ReadAhead-NG is the next-generation of readahead programs for Linux, to superceed readahead and readahead-list. It is licensed under the BSD license.
ReadAhead-NG was created because of multiple deficiencies in current readahead daemons. ReadAhead-NG was also made to handle a broader base of tasks than traditional readahead.
ReadAhead-NG is designed to solve different problems than typical readahead daemons. The old daemons were meant to read in a list of files at boot and exit, to speed up the boot process; by contrast, ReadAhead-NG is designed for the following tasks:
ReadAhead-NG will be primarily a library supplying a stable and useful API for such operations. This library will export functions to trigger monitoring and logging of access to directories; replay of collected logs; and specific readahead() of individual files in a separate thread. These threads can be made to wait until other such threads finish their readahead() calls, and stopped so they write out logs of access.

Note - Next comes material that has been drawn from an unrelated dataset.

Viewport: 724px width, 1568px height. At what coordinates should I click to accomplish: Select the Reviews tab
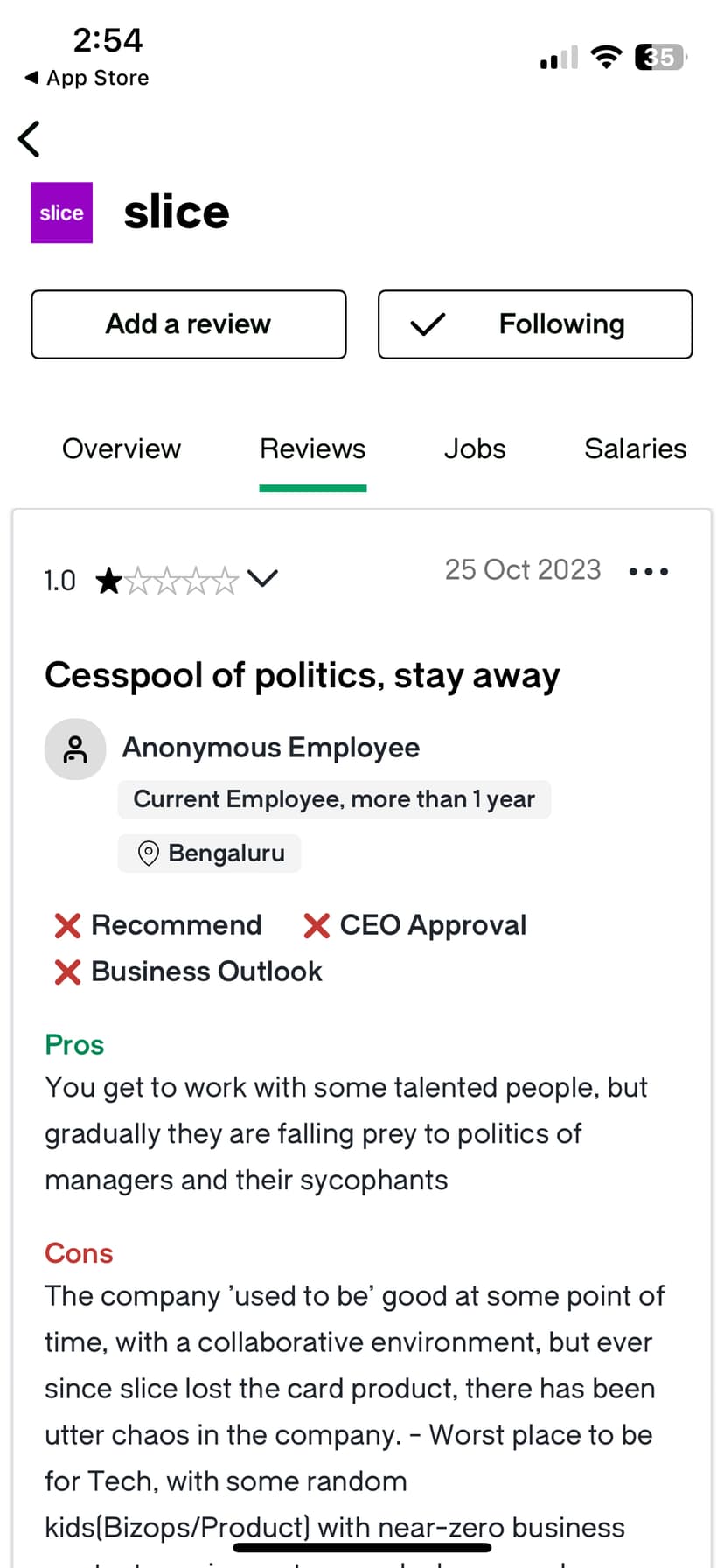tap(313, 449)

The two main differences from other readahead daemons are the access logging functions and special file handling. ReadAhead-NG will be capable of logging file accesses for later playback, allowing profiled, adaptive readahead() calls without manually created lists of files. ReadAhead-NG will also operate on ELF files specially, only reading in the portions used in dynamic linking to give the greatest benefits while wasting the least page cache and avoiding pushing out earlier read in data or being caught up with by the CPU.
The MIT license is similar to the BSD 2-clause license that FreeBSD uses. It is functionally equivalent to the OSI approved 3-clause BSD license, without the non-endorsement clause. I was going to chose MIT to avoid confusion with the "BSD License" by calling out the 2-clause FreeBSD license; but the MIT license doesn't appear to me to require the disclaimer to remain in tact. I fell back to 3-clause BSD.
The reason I chose BSD over GPL or LGPL is simple: I'm not worried about the code. Nobody is going to grab it up and release an "awesome boot process speed-up for $39.95" or use it as a major feature in their programs. At the same time, they still get to use the library or even just the code for their own benefit.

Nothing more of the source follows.